A limitation of the study is the heterogeneity of the critically ill cats included, which makes the association between NRBCs and specific diseases difficult to interpret. Future research should focus on more defined disease categories, such as anaemia or neoplasia. Another important limitation is the manual quantification of NRBCs by a single examiner, who was not a diplomate in clinical pathology. Therefore, misidentification of NRBCs and small lymphocytes, at different stages of NRBCs, cannot be ruled out.

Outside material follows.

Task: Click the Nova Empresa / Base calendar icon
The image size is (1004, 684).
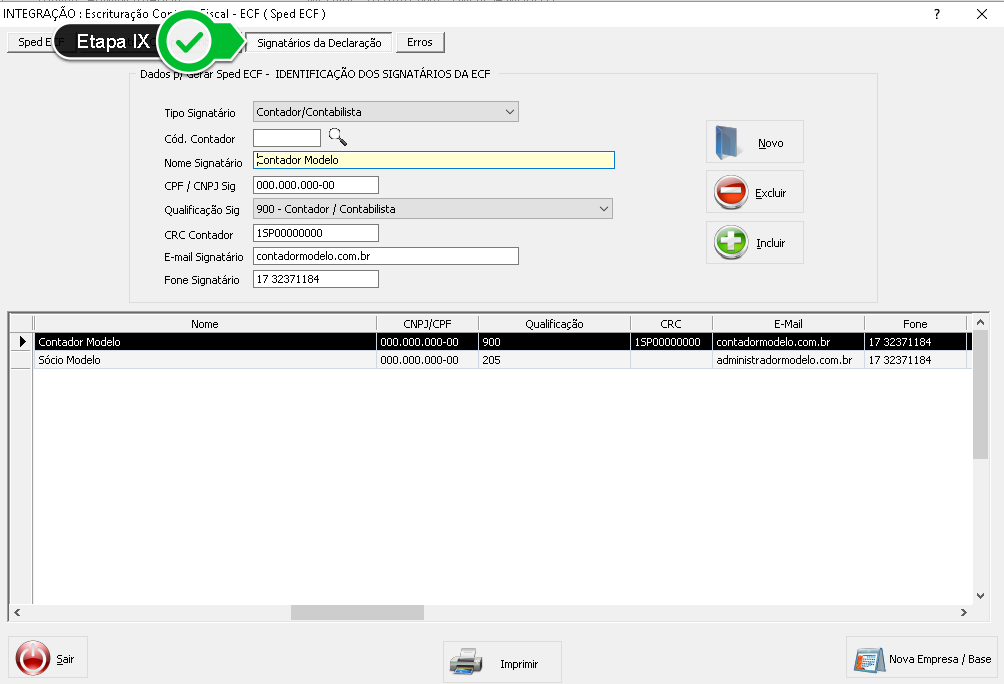Action: coord(869,659)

In addition, the accuracy and precision of the NRBC analysis were not assessed in this study. However, this technique has been reported to be imprecise in humans when quantifying NRBC concentrations below 0.2 × 109/l. 22 Therefore, patients with NRBC counts lower than this threshold may have been missed. Recently, the Sysmex XN-V haematology analyser was validated for NRBC analysis in dogs and cats, offering a faster and more consistent method with reduced observer-dependent variability. This technology could be used in future studies. 29
Given the low survival rate, particularly among the critically ill cats with NRBCs in the present study, the differences in NRBC concentrations between surviving and non-surviving cats should be interpreted cautiously. At present, it remains uncertain whether the low NRBC concentrations detected in most cats are clinically significant. The precise enumeration and clinical relevance of circulating NRBCs in cats remain to be determined.
Conclusions
NRBCs can be detected in the circulation of critically ill cats; however, their presence was not associated with prognostic value. The NRBC count showed a positive correlation with corrected WBCs and a negative correlation with albumin concentration. Anaemia was not identified as a predisposing factor for the increased occurrence of circulating NRBCS.
Footnotes
Conflict of interest
The authors declared no potential conflicts of interest with respect to the research, authorship, and/or publication of this article.
Funding
The authors received no financial support for the research, authorship, and/or publication of this article.
Ethical approval
The work described in this manuscript involved the use of non-experimental (owned or unowned) animals. Established internationally recognised high standards (‘best practice’) of veterinary clinical care for the individual patient were always followed and/or this work involved the use of cadavers. Ethical approval from a committee was therefore not specifically required for publication in JFMS. Although not required, where ethical approval was still obtained, it is stated in the manuscript
Informed consent
Informed consent (verbal or written) was obtained from the owner or legal custodian of all animal(s) described in this work (experimental or non-experimental animals, including cadavers, tissues and samples) for all procedure(s) undertaken (prospective or retrospective studies). No animals or people are identifiable within this publication, and therefore additional informed consent for publication was not required.